Throughout the revolution in France, the French prattled as much about liberty as if they really possessed it; and still their proneness to passive obedience often showed itself in ridiculous contrast with their feverish affectation of equality. When Augereau came to Paris in '97, to overthrow the constitution by military force, and was asked whether Bonaparte had not an idea of making himself king of Italy, he was so well drilled in republican phraseology, as to reply, "he is a young man too well bred for that." Many discoveries are now daily brought to light, which go to prove a constant tendency in this nation to relapse into monarchy. There is even reason to believe, that at the very moment the Directory were declaring, not only that royalty was done over forever in France, but that those men who had fancied themselves delegated by heaven to oppress her could never show their faces here again, a part of that very body was conspiring to bring back the old government. It was not attachment to liberty, but the powerful impediment which the private interests of individuals opposed to this scheme, that prevented its execution. To the general mind the word restoration conveyed the idea of counter-revolution, or the re-establishment of every thing as it had been. Now the division and sale of the lands of the church, of the emigrants, and of the crown, had thrown them into numerous hands; and the removal of every barrier,

except want of talent, to promotion in the army or state, had brought many into office, and flattered many more with the hope of distinction. If the nation could have been guaranteed against the loss of these advantages, the recal of the Bourbons would have followed in the first interval of repose after the convulsions of jacobinism were over. Those who have contemplated the French nation only at a distance, by the signs which have reached them through the false medium of the Paris journals, or the distorting atmosphere of the British gazettes, may be of a different opinion; but it is impossible to mix long with this people, and to study its dispositions by such lights as conversation and books throw out, without coming to that conclusion. An honest attachment to liberty is always firm but never turbulent; for opinions which are violent are bottomed on passion, not on principle. Now the French were so frantic in their love of liberty, that Tom Paine, who was the most extravagant democrat in America, was a man of such exceeding moderation here, that they would not listen to him when he proposed to make a present of the King and royal family to the Americans. The fact is, that although the storm of the revolution laid prostrate every institution in this realm, it did not destroy the monarchical habits of the people. When the violence of the gale came on, such opinions, fled for concealment into the recesses of every man's mind; but they lay there as in their hiding places, ready to come out on the first occasion; and so they did, like those crucifixes, images, and pictures of the royal family, which, until the restoration, were supposed to have been broken and destroyed. The men who felt most conscious of the concealment of such desires, pretended to be most infatuated with liberty; for knowing themselves to be hypocrites, they suspected their neighbours of being so likewise, and hence originated the foul system of punishment on suspicion.

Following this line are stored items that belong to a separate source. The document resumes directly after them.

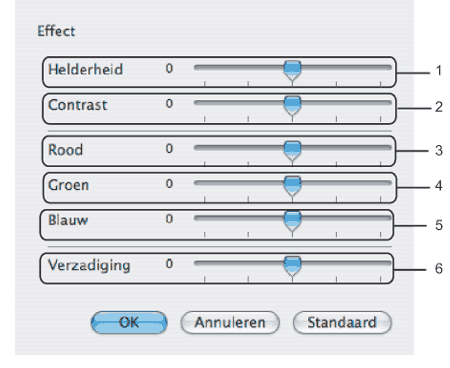Click the Contrast value number
Screen dimensions: 450x368
(x=169, y=104)

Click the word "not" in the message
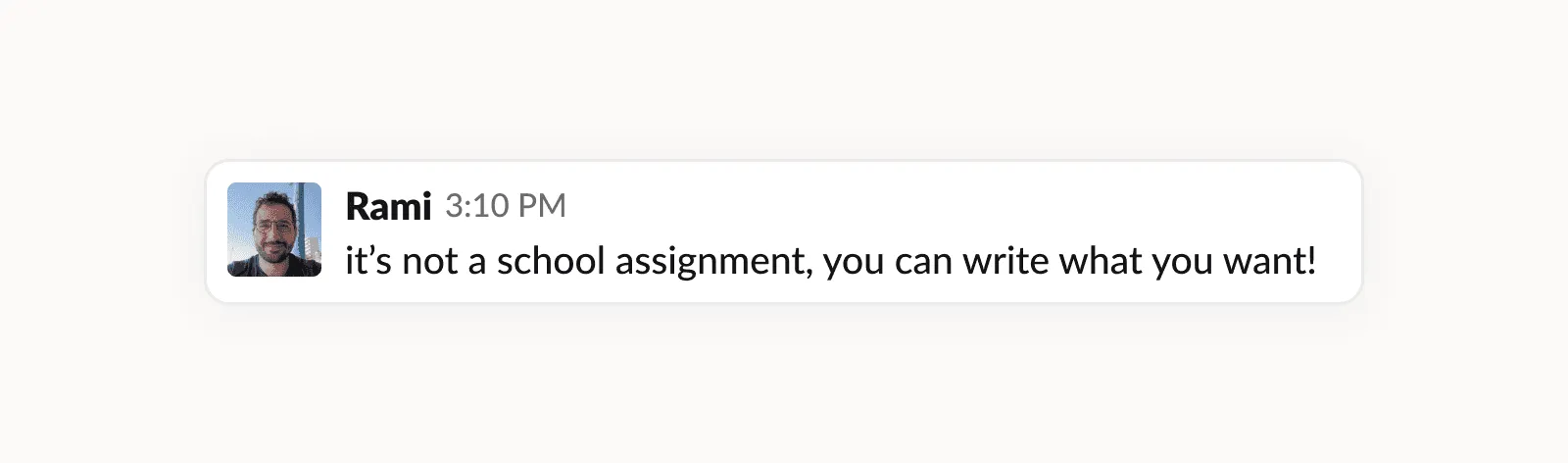[429, 261]

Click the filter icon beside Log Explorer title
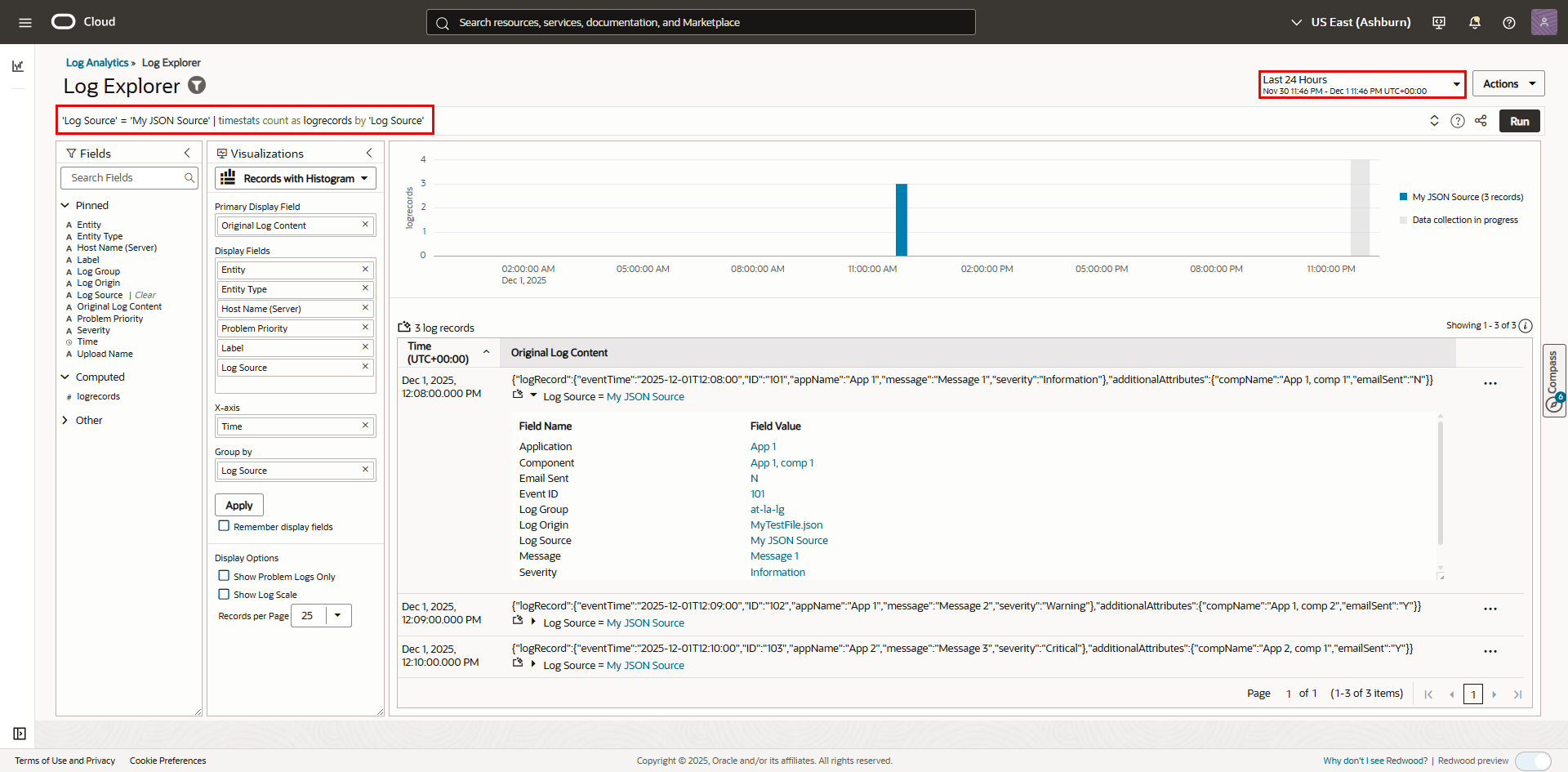(x=197, y=85)
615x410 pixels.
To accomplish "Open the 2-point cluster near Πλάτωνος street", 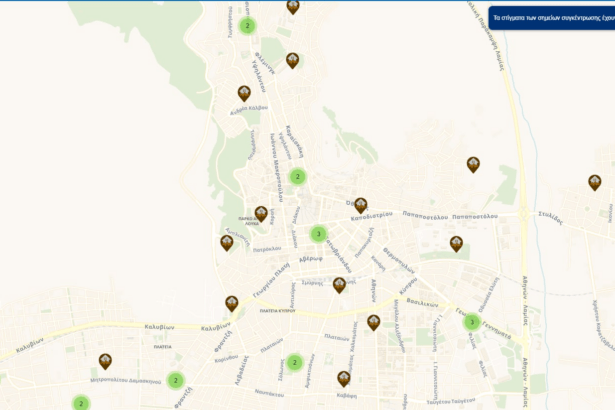I will (x=295, y=362).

The fierce and ferocious intolerance of Jacobinism did irreparable injury to the cause of liberty. By banishing from social intercourse that tranquillity which is the solace of age, and that candour and security without which existence is no blessing, it destroyed the charm of domestic life; and by holding up a spectacle of discord and cruelty as the necessary consequence of a republic, it disgusted many even with liberty itself. The atro

cious system of domiciliary visits, and the license of suspicion, which unbridled all the vice of society to devour all its virtue, and which were in themselves the legitimate offspring of that anarchical tyranny which the French mistook for freedom, caused most good men to regret the comparative happiness they had enjoyed under the old government, and to wish for its restoration. Their tree of liberty had blossomed superbly, it is true, but it had hitherto brought forth nothing but bitter fruit. Laws and constitutions alone never did, nor ever can, create a republic-they may ordain its existence and model its parts, but unless education has nursed up to proper vigour the sentiment of public virtue, a nation may adopt a republican constitution of government, but will never preserve it. "Liberty," said Lord Bolingbroke, "is a tender plant, which will not flourish unless the genius of the soil be proper for it, nor will any soil continue to be so long, which is not cultivated with incessant care." In France its seeds were scattered loosely over the soil, without any previous preparation to receive them-they quickened, I admit, but had not time to take any deep root before the ignorant hands that went out to cultivate them, mistook them for the noxious weeds that had sprung up plentifully enough along with them, and destroyed them together.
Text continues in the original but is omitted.